休日と変わりにない静けさに包まれたキャンパスでした。

朝から、静けさ中で授業準備をしていましたが、LINE公式アカウントから流れてきたダイヤモンドオンラインの記事

いつの間にか成長している人の秘密、「1行書くだけ日記」で可能に?
https://diamond.jp/articles/-/268288

に目が留まりました。「1行書くだけ日記」というのも出版されているようです。本の表紙に「劇的に変わる!」という言葉がありますが、たぶんそんなことはないでしょう。

劇的に変わる感触を得ることはないと思います。ガンジーの言葉通り(ガリラボ語録にも載せているものですが)、

善きことはカタツムリの速度で進む

のであり、その時々では進んでいることはたぶん分かりません。前進していることがわからなくても、それに取組み続けた人が、長い年月を経た後になってようやく変化に感じるものなのかもしれません。

1行日記については、秋元康さんがかなり昔の本の中で語っておられました。これについて、

1000回~ひとつの変革の時を迎えてガリラボ通信2011/9/18

で触れています。もう10年前の通信です。この中で向田邦子さんの言葉「1日何かひとつ面白いことを見つけよう」というのを守りながらその後10年間通信も継続しております。

面白いことを見つけたときのためにデジカメを携帯して撮影することが癖になってしまいました。このエントリーで5,682回ほどになります。掲載している写真点数を調べてみたら、2万点ほどになっていました。

ということで、私は、1日日記的なものを10年以上続けてきた経験者です。
さぞや劇的な変化を感じているかというと、全くそんなことはありません。何かの変化はあったのかもしれませんが、感じることは、今現在の私がここにいることぐらいです。
では、もしもガリラボ通信という日記を始めていなかったら、どうなっていたのでしょう?
その時も、その時の私が今現在そこにいるだけであろうと思います。

◇ ◇ ◇

▶ [練習問題]
A: 1行日記についての抜粋文で、筆者が調べた掲載写真の点数はどれほどだったか。
B: 1行日記についての抜粋文を、最後の文の後から書き継ぎなさい。

▶ [提供情報]
◇ ◇ ◇

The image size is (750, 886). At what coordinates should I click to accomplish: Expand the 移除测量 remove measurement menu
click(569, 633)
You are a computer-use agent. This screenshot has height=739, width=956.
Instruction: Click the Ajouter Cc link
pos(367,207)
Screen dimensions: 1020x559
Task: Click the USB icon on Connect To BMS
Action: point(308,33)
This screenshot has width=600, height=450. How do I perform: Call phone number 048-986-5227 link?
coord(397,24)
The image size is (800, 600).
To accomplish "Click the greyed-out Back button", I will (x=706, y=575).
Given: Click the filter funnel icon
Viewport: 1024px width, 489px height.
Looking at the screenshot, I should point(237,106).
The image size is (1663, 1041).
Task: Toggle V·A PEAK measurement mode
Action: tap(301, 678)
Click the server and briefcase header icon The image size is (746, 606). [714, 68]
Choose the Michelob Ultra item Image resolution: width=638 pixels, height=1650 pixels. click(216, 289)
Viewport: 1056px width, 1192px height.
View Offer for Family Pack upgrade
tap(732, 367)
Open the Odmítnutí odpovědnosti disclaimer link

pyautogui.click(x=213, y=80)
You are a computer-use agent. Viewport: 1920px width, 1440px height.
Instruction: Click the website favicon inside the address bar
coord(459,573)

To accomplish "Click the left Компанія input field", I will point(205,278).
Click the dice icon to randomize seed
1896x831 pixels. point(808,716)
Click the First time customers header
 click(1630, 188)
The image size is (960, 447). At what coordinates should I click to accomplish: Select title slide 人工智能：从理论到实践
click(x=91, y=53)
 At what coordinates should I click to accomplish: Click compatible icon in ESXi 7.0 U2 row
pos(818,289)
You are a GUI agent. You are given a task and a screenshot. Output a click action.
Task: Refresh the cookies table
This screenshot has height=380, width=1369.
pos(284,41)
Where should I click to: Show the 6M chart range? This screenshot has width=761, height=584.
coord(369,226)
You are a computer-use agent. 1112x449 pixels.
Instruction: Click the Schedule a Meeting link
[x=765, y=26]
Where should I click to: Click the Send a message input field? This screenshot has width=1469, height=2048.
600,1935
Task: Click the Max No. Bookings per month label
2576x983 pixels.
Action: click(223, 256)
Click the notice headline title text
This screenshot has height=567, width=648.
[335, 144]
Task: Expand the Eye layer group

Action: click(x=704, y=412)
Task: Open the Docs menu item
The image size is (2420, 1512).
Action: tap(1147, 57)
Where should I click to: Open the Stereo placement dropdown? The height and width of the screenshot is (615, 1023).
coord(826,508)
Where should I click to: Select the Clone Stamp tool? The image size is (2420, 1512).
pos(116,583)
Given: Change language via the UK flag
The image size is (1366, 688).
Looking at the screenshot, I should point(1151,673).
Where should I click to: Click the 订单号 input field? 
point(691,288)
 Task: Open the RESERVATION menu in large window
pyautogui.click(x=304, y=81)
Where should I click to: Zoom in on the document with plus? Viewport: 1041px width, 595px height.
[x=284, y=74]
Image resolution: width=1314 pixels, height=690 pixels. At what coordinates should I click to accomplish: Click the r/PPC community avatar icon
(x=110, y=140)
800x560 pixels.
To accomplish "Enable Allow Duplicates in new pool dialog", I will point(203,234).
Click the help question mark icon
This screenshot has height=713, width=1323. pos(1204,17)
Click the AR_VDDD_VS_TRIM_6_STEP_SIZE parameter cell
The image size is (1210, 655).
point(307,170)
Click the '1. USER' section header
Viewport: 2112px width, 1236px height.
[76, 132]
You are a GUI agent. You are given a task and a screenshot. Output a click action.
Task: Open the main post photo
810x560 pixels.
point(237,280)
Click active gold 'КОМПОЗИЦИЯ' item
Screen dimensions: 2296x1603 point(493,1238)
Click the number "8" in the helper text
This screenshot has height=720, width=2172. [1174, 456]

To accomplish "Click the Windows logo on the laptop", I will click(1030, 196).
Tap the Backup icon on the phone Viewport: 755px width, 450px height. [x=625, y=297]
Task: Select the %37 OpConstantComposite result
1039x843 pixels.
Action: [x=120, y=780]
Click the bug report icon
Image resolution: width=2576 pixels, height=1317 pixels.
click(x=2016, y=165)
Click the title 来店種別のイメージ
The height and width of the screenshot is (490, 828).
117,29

◇ ◇ ◇

▶ [解答]
A: 2万点ほど。

B:
偶然でしょうが、今朝がた読んでいた山本周五郎の小説「長い坂」の中で、物語の主人公「三浦」がやってることを余計なこと、疎ましいことと見えている小屋頭に対して、酒で酔っている森の番人「大造」がこんなことを語るシーンがありました(上巻411頁)

「樹を伐ったあとに苗木を植える、こんなちっぽけなやつをな」彼は両手でその大きさを計ってみせた、「-このっくれえの苗木だ」と彼は云った、「こんなものがなんになるって、人は云うだろう、こんなものが何の役に立つってな、こいつが役に立つまでにゃあ おらあ死んじまうってさ、けれども、小屋頭はせっせと苗木を植えているじゃねえか」
「それとこれとは話が違うわあ」
「実際の役に立つ、誰かがしなければならねえこと」と大造は独り言のように云った、「-こうい云うと青っ臭え、子供じみたことのように聞こえるかもしれねえが、おらあこの世は、それでもっているんだと思うぜ」


このシーンにマーカーを朝引きました。偶然と書きましたが、このシーンを読んだから、今日、一行日記のことが目に留まったのかもしれません。

ちなみに「長い坂」を読むきっかけになったのは、國學院大學が色々な分野の第1戦で活躍している方々から学生に対して1冊の本を紹介してもらうプロジェクトを行っていて、ある2人の方がこの小説を取り上げておられ、それを通して知った本でした。面白い小説です。

これからも何か1日にひとつは面白いことを見つけ、そしてそれを記録しながら日々を(できるだけ)前に進ませていきたいと思います。